▶ _Excerpt to read_:
*** Begin section ***

The Fremdenweg was the first tourist route in Saxon Switzerland, roughly between 1790 and 1851. It was established by the artists of the Dresden court, beginning with Adrian Zingg and Anton Graff, who were the first to come here to paint the bizarre rocks of the sandstone mountains. By the early 1800s it was an already established route, described in detail by Carl Nikolai and Wilhelm Götzinger in their ever-expanding guidebooks written for an ever-growing educated audience. Its exact route was reconstructed by Matthias Krell in his 1998 dissertation. The second Hapsburg military survey from 1843-1853 already shows it on the map of Bohemia.


The Malerweg, developed by the Saxon Tourist Office in the 20th century as the main tourist route in Saxon Switzerland, only partially follows the Fremdenweg. It obviously does not even come over to Bohemia, unlike the Fremdenweg, of which this one section alone bears the original name. Today, however, few walk on it, partly because it is not a marked tourist route, and partly because it requires a paperless border crossing, which is legal but still unusual for EU citizens.

*** End section ***

▶ _Extracted records_:
*** Begin section ***

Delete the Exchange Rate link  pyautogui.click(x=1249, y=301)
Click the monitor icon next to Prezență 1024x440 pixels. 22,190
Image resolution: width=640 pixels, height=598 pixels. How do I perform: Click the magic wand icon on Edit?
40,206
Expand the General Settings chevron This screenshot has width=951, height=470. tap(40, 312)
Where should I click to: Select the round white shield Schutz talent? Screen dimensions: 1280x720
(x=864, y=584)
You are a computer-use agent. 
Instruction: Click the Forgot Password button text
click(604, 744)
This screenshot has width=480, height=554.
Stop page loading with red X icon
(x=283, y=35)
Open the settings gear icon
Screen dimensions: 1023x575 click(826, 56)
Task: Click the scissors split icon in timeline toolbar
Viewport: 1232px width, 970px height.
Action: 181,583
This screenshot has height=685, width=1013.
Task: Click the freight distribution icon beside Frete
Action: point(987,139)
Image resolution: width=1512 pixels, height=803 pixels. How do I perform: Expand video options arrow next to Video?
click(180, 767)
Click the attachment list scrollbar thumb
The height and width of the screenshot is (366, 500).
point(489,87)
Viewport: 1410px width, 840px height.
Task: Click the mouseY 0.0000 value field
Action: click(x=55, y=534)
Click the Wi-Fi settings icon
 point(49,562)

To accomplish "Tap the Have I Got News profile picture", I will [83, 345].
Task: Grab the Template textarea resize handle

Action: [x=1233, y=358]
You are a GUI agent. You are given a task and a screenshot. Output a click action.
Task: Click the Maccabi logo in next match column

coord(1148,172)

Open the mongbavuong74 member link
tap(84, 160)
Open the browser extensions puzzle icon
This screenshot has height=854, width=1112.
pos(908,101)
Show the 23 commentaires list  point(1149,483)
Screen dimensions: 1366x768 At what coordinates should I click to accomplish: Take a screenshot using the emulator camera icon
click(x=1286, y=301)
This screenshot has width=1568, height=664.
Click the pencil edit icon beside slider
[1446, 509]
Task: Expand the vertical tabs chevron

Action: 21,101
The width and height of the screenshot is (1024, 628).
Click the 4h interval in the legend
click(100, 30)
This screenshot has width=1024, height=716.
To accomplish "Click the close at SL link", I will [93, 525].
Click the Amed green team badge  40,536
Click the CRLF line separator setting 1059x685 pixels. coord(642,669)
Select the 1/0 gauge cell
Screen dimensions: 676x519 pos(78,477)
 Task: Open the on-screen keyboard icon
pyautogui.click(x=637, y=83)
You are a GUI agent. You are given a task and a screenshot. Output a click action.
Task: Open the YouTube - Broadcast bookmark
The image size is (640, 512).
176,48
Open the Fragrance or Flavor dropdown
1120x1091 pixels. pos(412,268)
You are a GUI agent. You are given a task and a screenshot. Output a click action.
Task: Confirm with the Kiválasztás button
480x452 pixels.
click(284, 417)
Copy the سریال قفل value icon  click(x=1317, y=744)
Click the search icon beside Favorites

*** End section ***

▶ _Set of tasks_:
(1) According to the passage about the Fremdenweg, who reconstructed the route's exact path, and in what year?
(2) Rewrite the stretch of the Fremdenweg passage from "The Malerweg, developed" through "for EU citizens.", changing "Malerweg" to "Painters' Way".
(3) Write the next part of the passage about the Fremdenweg, picking up after its last sentence.

▶ _Results for the exercise_:
(1) Matthias Krell, in his 1998 dissertation.

(2)
The Painters' Way, developed by the Saxon Tourist Office in the 20th century as the main tourist route in Saxon Switzerland, only partially follows the Fremdenweg. It obviously does not even come over to Bohemia, unlike the Fremdenweg, of which this one section alone bears the original name. Today, however, few walk on it, partly because it is not a marked tourist route, and partly because it requires a paperless border crossing, which is legal but still unusual for EU citizens.

(3)
Hřensko and surroundings. The route of the border trip branches off the main road in the middle of the map section and goes northeast to the border, and then west along the border to the Elbe, as indicated by the red dots. It’s worth zooming in. I did not use this map for the tour, but the very detailed Locus Map tourist map, but it only has an Android version, so I cannot insert it here.

The German border is only five hundred meters away along the Fremdenweg. To the right, the edge of the steep valley full of fog is bordered by scary barren trees, as if Caspar David Friedrich had been here (as he was indeed). At the end of the ridge, the road branches in four directions. I would like to follow the Fremdenweg for a while longer, but it is closed by fallen trees, so I head west to the Elbe on the Grenzweg along the border, lined with border stones on both sides.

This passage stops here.